A new study by Marketing Professor Neal Roese
and his colleagues may offer some guidance to those facing such decisions. They found that regrets related to love are more intense than those involving work.
In a previous study
, Roese found that romantic regrets are among the most common type of regret among Americans. His new study, with lead author Mike Morrison of the University of Illinois at Urbana-Champaign and Kai Epstude of the University of Groningen, goes one step further and underscores the impact of social relationships.
“Social relationships, we suggest, are the most pivotal component of life regrets. Failed marriages, turbulent romances, and lost time with family may elicit regrets that last a lifetime,” Roese and his colleagues write.
Romantic regrets are intense because regrets of a social nature pose a threat to a person’s need to belong.
“Belonging, as a core human motive, powerfully connects to well-being and mental health,” the authors write.

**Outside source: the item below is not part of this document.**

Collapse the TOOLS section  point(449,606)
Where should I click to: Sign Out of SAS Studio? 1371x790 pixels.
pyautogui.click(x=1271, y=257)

The paper describes five experiments, the results of which all suggest that love or other decisions of a social nature, such as ending a relationship or being unfaithful, are more intense than those involving work or less-social decisions, such a dropping out of college or quitting a job. Roese and his co-authors found that:
- Regrets involving romance or family (“love regrets”) were consistently rated as more intense than education or career regrets (“work regrets”).
- In the studies that compared high- and low-intensity regrets, love regrets were far more common than work regrets in the high-intensity category, sometimes outnumbering work regrets by more than 2 to 1 (56.4 percent to 19.9 percent).
- On balance, low-intensity regrets were equally likely to focus on love and work regrets.
- People rated their love and work regrets to be almost identical in terms of self-blame and importance. However, romantic regrets rated much higher when it came to social impact and threats to feelings of belonging.
“What our research makes clear is that, while regrets are multifaceted with diverse consequences, their social impact looms especially large,” the authors wrote. “Regrets can stem from love or work, but those stemming from the former seem to be the toughest to overcome. The need to belong is not just a fundamental human motive but a fundamental component of regret.”
The study, “Life Regrets and the Need to Belong,” will be published in an upcoming issue of Social Psychological and Personality Science.